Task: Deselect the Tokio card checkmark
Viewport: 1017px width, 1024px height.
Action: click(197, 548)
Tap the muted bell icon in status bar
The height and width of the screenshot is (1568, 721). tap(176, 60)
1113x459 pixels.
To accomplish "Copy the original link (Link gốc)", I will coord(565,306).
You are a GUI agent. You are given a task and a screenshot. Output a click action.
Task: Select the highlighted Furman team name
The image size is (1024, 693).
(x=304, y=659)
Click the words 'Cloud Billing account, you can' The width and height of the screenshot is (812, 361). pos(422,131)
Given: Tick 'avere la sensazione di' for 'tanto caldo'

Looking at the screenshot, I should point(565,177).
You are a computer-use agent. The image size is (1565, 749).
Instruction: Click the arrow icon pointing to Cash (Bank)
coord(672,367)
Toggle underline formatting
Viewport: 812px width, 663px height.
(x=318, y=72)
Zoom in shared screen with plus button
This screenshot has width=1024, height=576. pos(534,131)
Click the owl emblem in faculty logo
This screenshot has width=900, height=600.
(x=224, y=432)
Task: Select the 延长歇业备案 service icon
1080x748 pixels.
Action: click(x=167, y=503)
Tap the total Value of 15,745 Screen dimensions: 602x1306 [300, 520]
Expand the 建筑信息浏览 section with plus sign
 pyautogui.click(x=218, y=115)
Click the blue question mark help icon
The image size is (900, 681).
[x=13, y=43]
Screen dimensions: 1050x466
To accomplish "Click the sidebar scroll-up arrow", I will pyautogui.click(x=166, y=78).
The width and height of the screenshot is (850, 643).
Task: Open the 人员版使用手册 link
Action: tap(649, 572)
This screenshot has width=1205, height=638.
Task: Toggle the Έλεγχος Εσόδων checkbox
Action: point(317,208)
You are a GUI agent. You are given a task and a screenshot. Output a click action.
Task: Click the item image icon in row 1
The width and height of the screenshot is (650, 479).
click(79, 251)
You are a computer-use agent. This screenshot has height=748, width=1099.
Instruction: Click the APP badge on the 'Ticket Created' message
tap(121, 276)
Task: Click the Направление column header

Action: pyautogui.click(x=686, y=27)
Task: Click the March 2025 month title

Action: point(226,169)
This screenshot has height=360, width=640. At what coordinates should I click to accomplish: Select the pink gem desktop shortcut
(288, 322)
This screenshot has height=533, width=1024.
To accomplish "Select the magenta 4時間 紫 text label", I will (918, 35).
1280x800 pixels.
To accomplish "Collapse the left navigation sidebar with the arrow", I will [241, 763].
+===+
INSTRUCTIONS FOR THE TASK:
From the entries above, restate word for word the lines from the line containing "Expand the 建筑信息浏览 section with plus sign" to the line containing "Screen dimensions: 1050x466", both ends included, and nothing more.

WRITTEN REPLY:
Expand the 建筑信息浏览 section with plus sign
 pyautogui.click(x=218, y=115)
Click the blue question mark help icon
The image size is (900, 681).
[x=13, y=43]
Screen dimensions: 1050x466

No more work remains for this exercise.